• Aim of the task: Only what runs from the line with "This screenshot has" to the end of the data should appear in the answer, exactly as written and without pictures.

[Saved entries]

——

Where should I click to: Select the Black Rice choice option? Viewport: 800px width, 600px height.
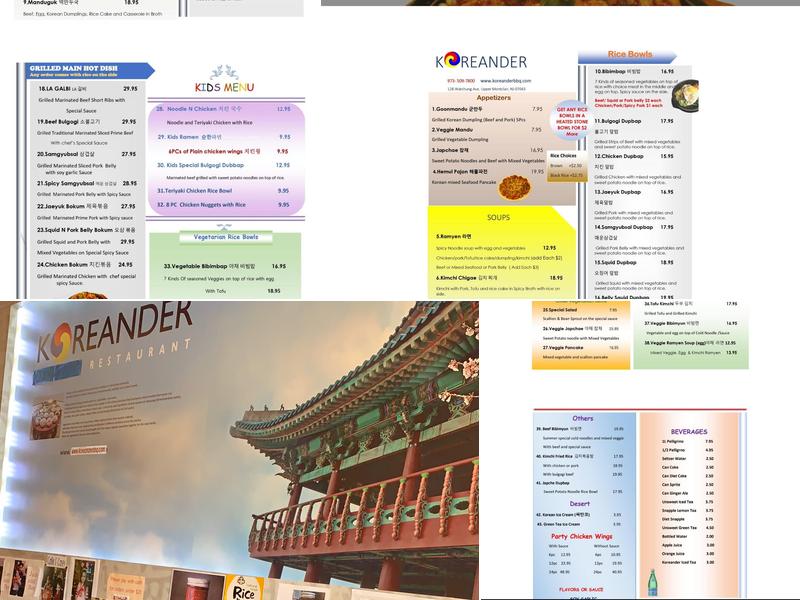pos(567,175)
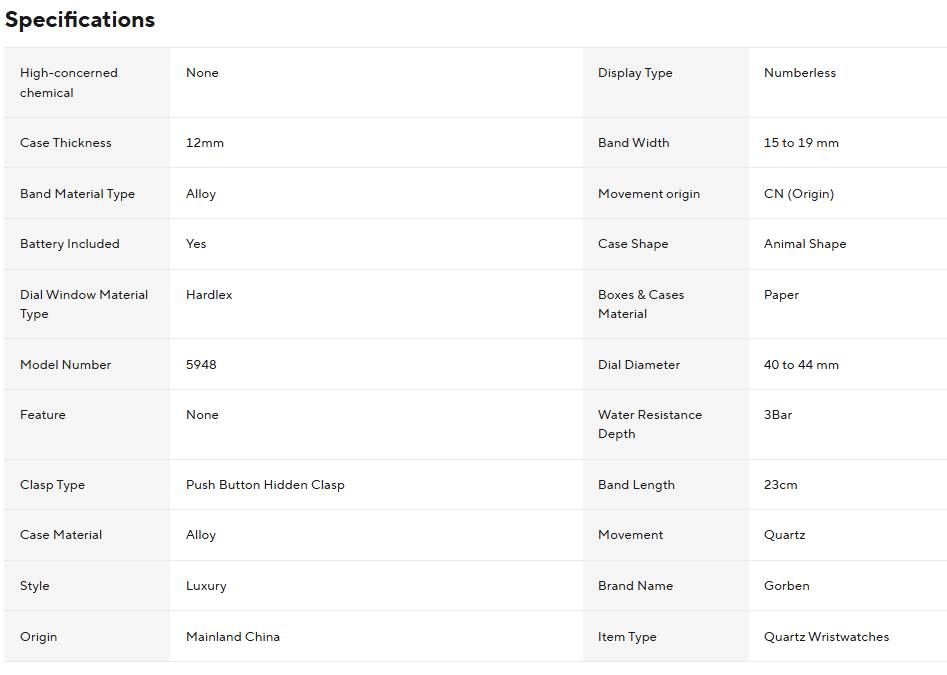Image resolution: width=947 pixels, height=675 pixels.
Task: Click the Band Material Type label
Action: pos(77,194)
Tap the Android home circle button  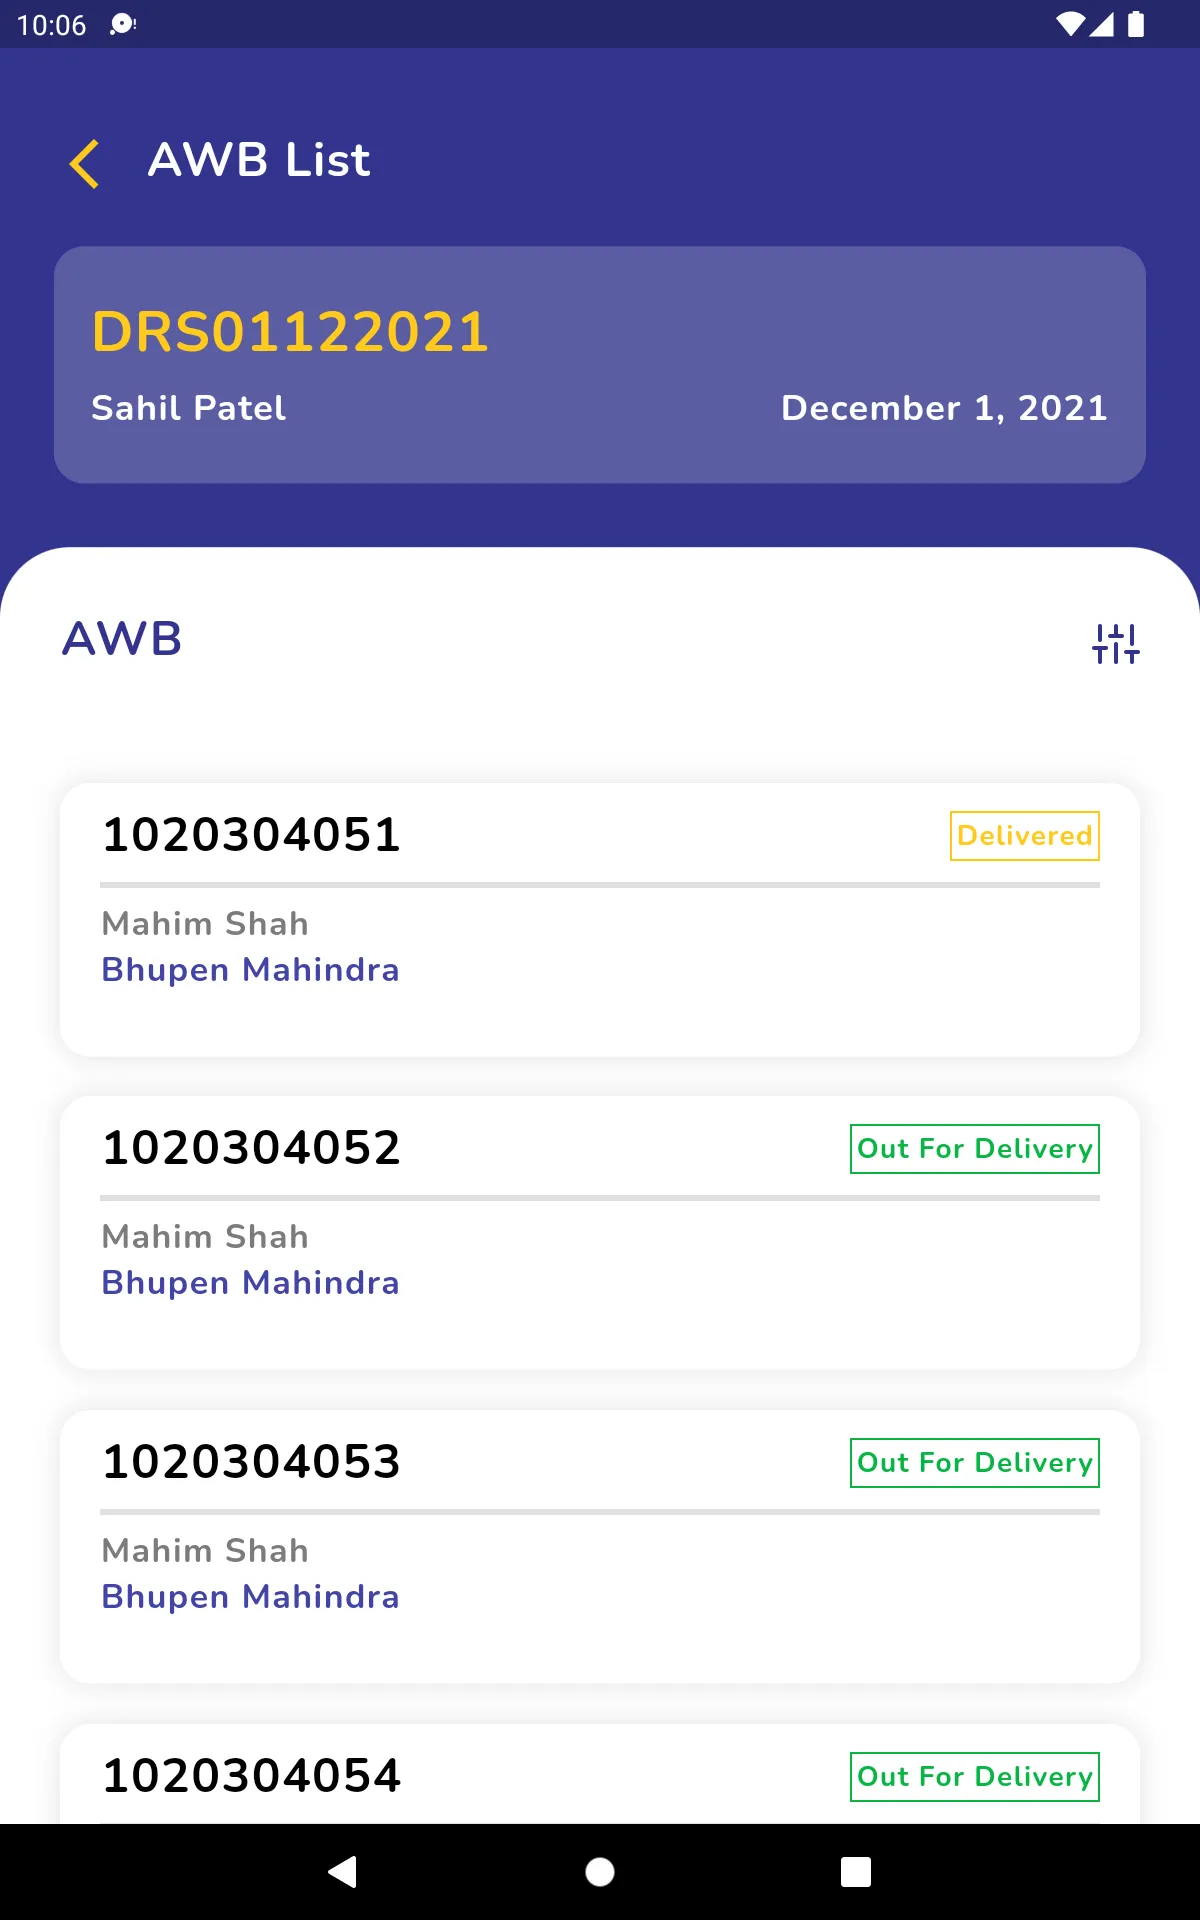(600, 1871)
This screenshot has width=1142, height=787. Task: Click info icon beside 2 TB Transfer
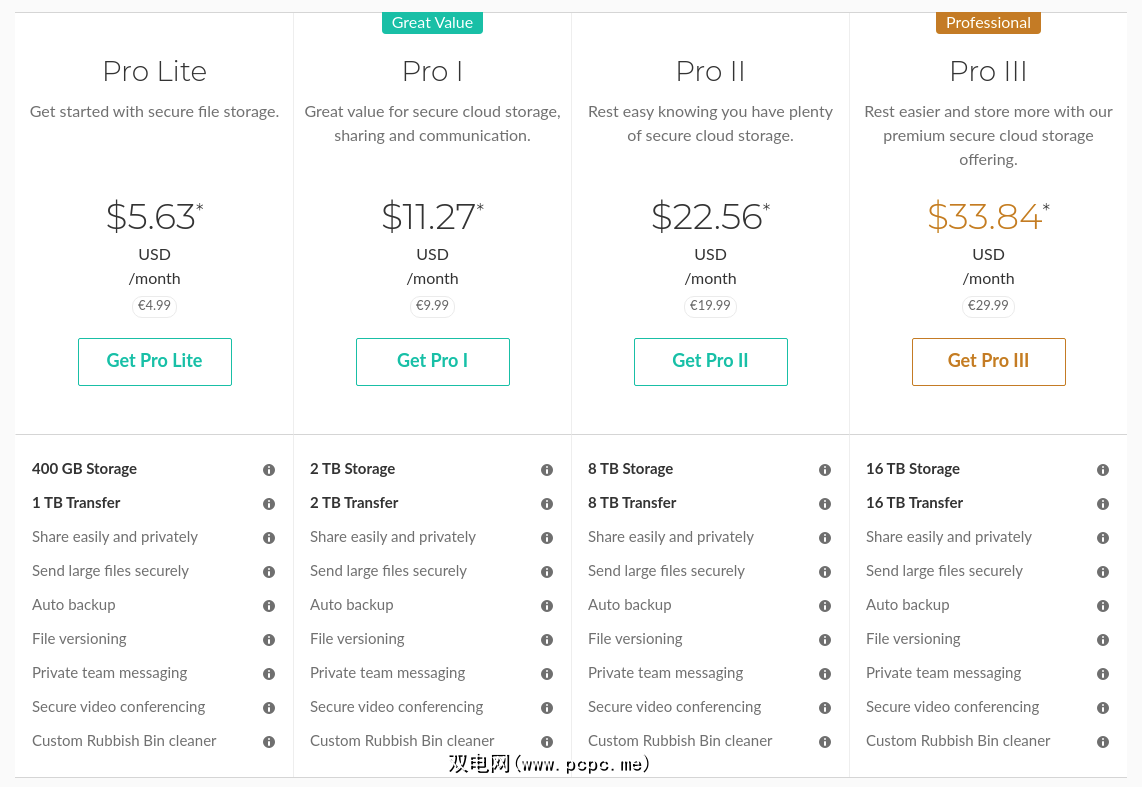pos(547,504)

——

• Response below:
This screenshot has width=1142, height=787. Task: Click info icon beside 2 TB Transfer
pos(547,504)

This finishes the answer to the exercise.